AMOUR FUNESTE
Un couple, une chambre et une intimité respectée par le monde extérieur… voici des éléments propices à l’instauration d’un moment complice. Hélas, aux antipodes de la félicité, les deux jeunes époux sont aussi anéantis que distants. Assis sur sa chaise, Ursan redresse soudain la tête avec l’envie de parler pour rompre un silence macabre :
— J’espère que tu m’entends, même si tu refuses de m’écouter.
En guise d’introduction, cette phrase étrange le satisfait et l’aide à enchaîner :
— Par ta présence, mon souhait est exaucé, n’est-ce pas ? Sache que je touche le fond. Je n’ai plus que cela à t’offrir comme réconfort.
Sans réaction de la part de Shana, Ursan fait une courte pause réflexive dans le but de décrire avec clarté son tourment. Ainsi poursuit-il sans se précipiter, mais la conversation tourne au monologue :
— Pour affronter l’insupportable, je m’oblige à me concentrer sur des tâches exigeantes afin de procurer un répit à mon âme torturée. Vaine diversion ! Mon esprit lutte à coups d’épée dans l’eau. En effet, chaque pensée, tel un fluide incontrôlable, finit par faire apparaître ton visage, malgré mes efforts pour brouiller cette vision. Puis je me laisse submerger, car ton image déclenche une cascade de souvenirs liés à ton aura fascinante. Aujourd’hui, nos détresses respectives possèdent un point commun : on se noie dans un océan de regrets. Ce n’est pas un reproche, tu t’en doutes, étant donné que tu n’y es pour rien. Tout est de ma faute !
Sur son lit, Shana répond, mais d’une bien curieuse façon, à savoir sans prononcer le moindre mot :
— Bien sûr, j’entends ta voix. Ai-je le choix ? Dorénavant, je garde pour moi tous mes ressentiments. Plus question de communiquer avec mon bourreau ! Et puis je t’ai déjà tout dit, mes propos resteront intérieurs ! De toute façon, je ne te reconnais plus, tu es devenu sourd… Je crains plutôt que tu sois devenu lâche ! Quand bien même je voudrais te hurler ma haine, je sens que je suis incapable d’expulser le moindre son ! Trop lasse, trop désabusée, étranglée par le désespoir, je n’explique pas ce blocage ! Quoi qu’il en soit, si je vis un enfer, c’est d’abord parce que tu m’as fait savourer un sublime bonheur éphémère. Tu m’as ouvert un paradis fugace. C’est vraiment inhumain ce type d’expérience ! Avant de te rencontrer, je me passais très bien de la moindre volupté. Tant qu’on n’y a pas goûté avec gourmandise, tout va bien. Ainsi, on se préserve du risque cruel de tout perdre. Je l’apprends à mes dépens. Tu m’as trahi ; je te déteste à jamais !
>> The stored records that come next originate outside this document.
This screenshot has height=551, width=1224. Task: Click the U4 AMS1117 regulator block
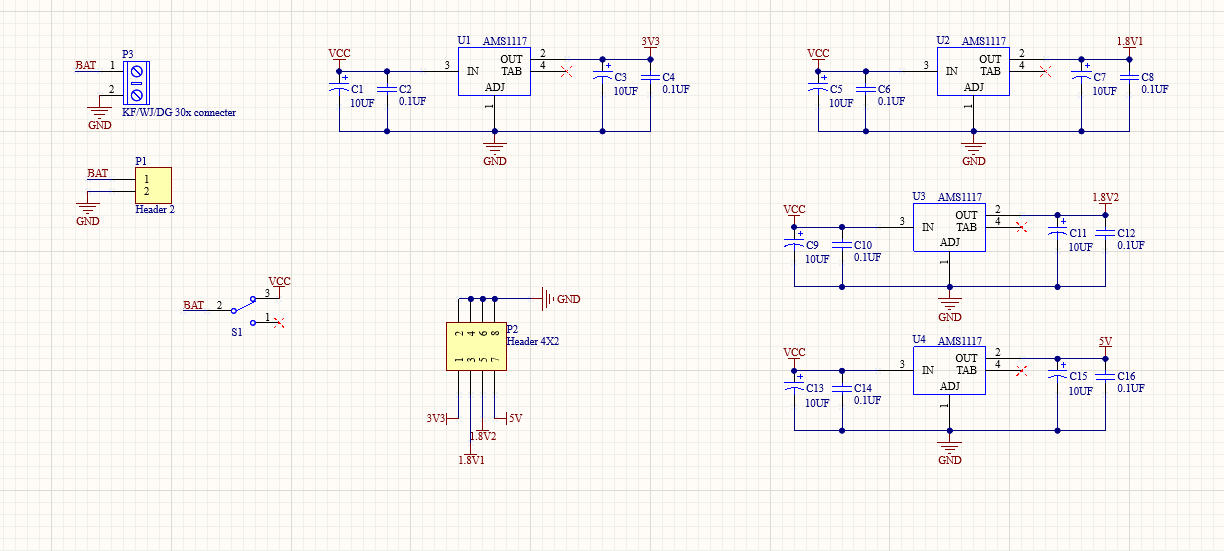coord(948,371)
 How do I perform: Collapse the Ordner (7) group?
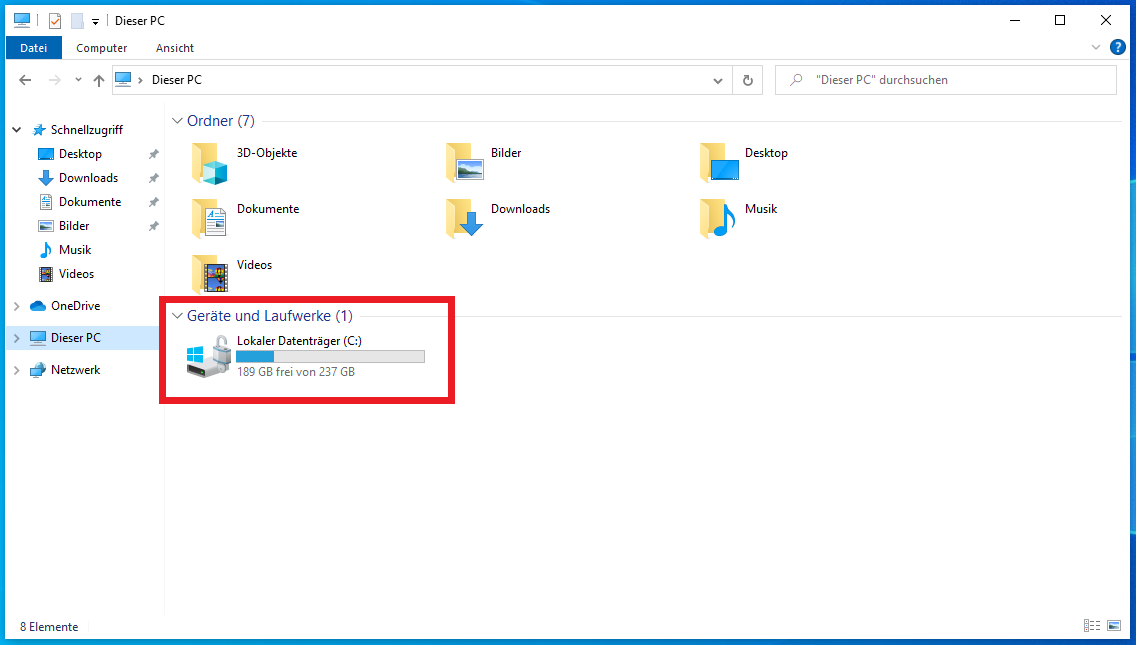(x=178, y=121)
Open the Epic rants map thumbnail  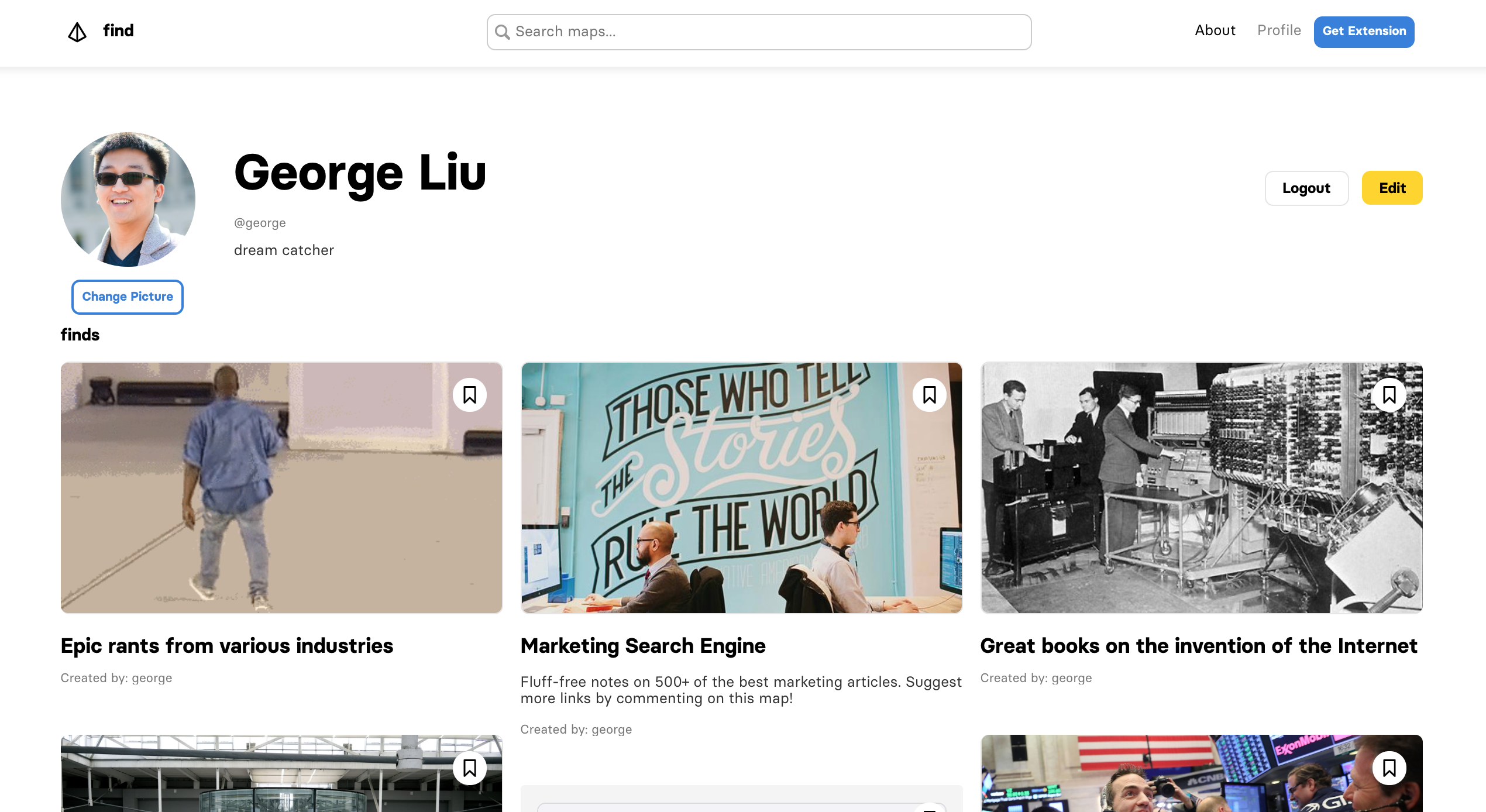[x=281, y=487]
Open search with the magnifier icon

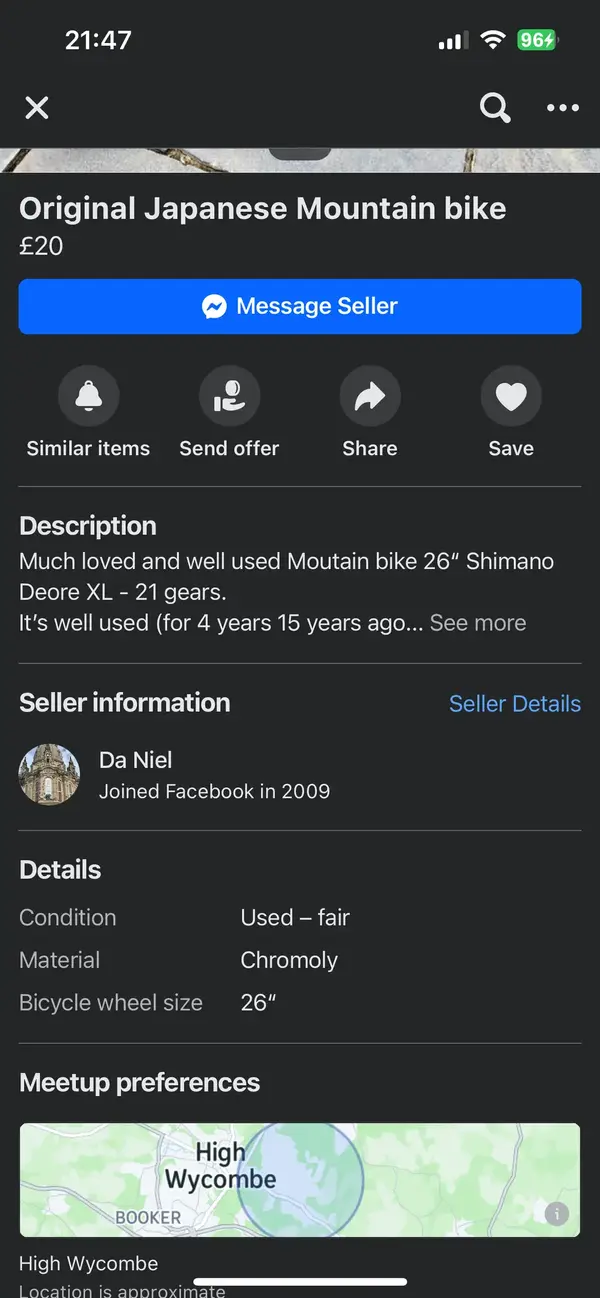495,107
Malgré son profond abattement, Ursan n’en reste pas là. Il se lève, les mains jointes dans son dos et déclare :
— S’il était possible de revenir en arrière, le bon sens me dicterait une tout autre conduite. Je sais, c’est facile à dire puisque je connais les conséquences de mes erreurs. En réalité, ce n’est même pas une certitude ! Si je revivais notre drame, je pense que ma nature m’obligerait à reproduire les mêmes actes. Par contre, si je t’avais donné les explications qui te font toujours défaut en ce moment même, tu aurais été capable de me pardonner. Mais c’est trop tard ! Pour ma défense, sache qu’il m’était impossible de te rendre complice d’une catastrophe...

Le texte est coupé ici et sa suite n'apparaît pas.